In 1996 you decided to return to the Bar. By that stage, the notion of specialisation in public law matters was something to which the profession and the public in Wellington were becoming accustomed. You took the brave and at that point fairly novel step of establishing a public law practice in Auckland. However, your reputation, and the expertise in public law that you developed while at the Crown Law Office quickly followed you, and you received a number of appointments to Committees of Inquiry and to carry out independent reviews for Government agencies. Some of these have been mentioned by the Chief Justice, and another was your appointment by the Chief Executive of the Child Youth and Family Department to carry out an independent review of that Organisation’s call centre’s handling of telephone calls made by Coral Burrows’ father, Ron Burrows, concerning his daughter’s care. Later that year, you were appointed to carry out an independent review for the Accident Compensation Corporation of a claimant’s file;
In conducting these inquiries and reviews, you demonstrated an ability to achieve results, wherever possible, that all parties could accept and move forward from, obviating the prospect of the issues involved being dragged out in litigation for years to come.

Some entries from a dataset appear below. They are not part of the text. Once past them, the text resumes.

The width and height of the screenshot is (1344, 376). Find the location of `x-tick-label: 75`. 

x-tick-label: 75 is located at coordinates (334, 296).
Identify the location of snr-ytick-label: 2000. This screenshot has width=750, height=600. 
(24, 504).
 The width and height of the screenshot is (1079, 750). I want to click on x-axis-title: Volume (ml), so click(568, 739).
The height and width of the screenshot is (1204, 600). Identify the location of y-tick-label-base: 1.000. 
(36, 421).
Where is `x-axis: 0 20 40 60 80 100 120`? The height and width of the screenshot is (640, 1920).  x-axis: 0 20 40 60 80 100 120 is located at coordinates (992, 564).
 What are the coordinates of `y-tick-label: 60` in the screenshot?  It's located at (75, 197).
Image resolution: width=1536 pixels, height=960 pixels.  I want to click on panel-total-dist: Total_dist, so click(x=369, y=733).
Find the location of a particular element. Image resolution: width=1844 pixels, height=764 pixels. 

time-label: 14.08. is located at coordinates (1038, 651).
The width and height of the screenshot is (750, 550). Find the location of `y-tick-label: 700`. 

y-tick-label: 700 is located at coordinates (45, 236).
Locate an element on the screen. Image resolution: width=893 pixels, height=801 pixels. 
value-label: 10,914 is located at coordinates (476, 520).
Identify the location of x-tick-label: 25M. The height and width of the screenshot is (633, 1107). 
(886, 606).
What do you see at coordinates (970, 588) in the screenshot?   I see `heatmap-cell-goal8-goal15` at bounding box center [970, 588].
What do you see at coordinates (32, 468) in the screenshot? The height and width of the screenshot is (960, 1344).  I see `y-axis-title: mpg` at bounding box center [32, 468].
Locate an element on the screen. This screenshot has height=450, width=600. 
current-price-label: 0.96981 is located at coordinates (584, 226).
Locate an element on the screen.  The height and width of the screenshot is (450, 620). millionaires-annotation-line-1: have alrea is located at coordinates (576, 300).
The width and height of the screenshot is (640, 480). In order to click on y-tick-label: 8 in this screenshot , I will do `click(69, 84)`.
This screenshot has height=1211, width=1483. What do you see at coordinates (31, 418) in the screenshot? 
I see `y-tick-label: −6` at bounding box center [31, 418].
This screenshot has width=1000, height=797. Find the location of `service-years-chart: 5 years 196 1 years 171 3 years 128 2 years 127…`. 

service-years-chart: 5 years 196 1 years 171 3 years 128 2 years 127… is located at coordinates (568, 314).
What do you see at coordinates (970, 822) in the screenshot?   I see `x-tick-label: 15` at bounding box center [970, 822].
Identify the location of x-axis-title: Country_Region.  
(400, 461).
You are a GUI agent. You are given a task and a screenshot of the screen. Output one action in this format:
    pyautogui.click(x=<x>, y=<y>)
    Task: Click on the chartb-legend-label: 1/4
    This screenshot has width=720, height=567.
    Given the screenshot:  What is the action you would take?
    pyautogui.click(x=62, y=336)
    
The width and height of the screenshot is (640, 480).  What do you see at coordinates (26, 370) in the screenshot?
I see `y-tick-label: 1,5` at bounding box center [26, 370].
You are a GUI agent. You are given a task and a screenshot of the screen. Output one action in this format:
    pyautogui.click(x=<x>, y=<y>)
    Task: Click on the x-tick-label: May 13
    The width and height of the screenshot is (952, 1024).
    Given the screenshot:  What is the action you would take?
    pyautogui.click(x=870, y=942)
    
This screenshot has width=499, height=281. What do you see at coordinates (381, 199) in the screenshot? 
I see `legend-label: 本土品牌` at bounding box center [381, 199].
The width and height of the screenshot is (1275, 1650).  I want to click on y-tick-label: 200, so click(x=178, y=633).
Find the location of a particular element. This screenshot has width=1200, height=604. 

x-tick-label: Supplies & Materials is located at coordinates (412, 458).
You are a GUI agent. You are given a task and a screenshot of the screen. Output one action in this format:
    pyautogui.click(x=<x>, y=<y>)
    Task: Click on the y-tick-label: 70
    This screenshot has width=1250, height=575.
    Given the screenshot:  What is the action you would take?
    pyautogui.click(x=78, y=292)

Shortly after returning to the Bar, you were appointed Queen’s Counsel in 1998. Over the last 12 years since returning to the Bar you have also received numerous other appointments including:
• Member of the Auckland Crown prosecutors’ panel;
• Member of the Auckland District Law Society Professional Disciplinary Matters Committee;
• Member of the Serious Fraud Office prosecutors’ panel;
• Assistant Commissioner of Trademarks, Assistant Commissioner of Patents, Assistant Commissioner of Designs to conduct hearings under the Trade Marks Act;
• Member of the New Zealand Law Society’s Civil Litigation and Tribunals Committee;
• Member of the Auckland District Law Society Council.
Your commitment to the profession and your wider interests in the law have also been significant. You have written numerous legal articles and participated in a number of legal conferences over the years. You have been a member of the Legal Research Foundation, and the Auckland District Law Society’s subcommittees on Continuing Legal Education and Public Issues. In particular you have played an important role in advancing the role of women in the profession. In recognition of this, in 1993 you were awarded the New Zealand Suffrage Centennial Medal. As the Chief Justice has observed, you have been known throughout your career to have been very supportive of the many other less experienced counsel with whom you have worked, providing them with guidance and with opportunities for their development. I am glad to be able to count myself amongst their number.
It is self-evident from your remarkable career to date that you have demonstrated the skills, judgment and professionalism required of those on the bench. Judicial office is a form of public service that demands a great deal of its holders, but which is vital to the wellbeing of our society. On behalf of the Government, I thank you for agreeing to undertake the responsibilities of such office. I wish you, your partner Colin, and the family and friends who will continue to provide you with important support and encouragement, all the very best for this next stage of your legal career.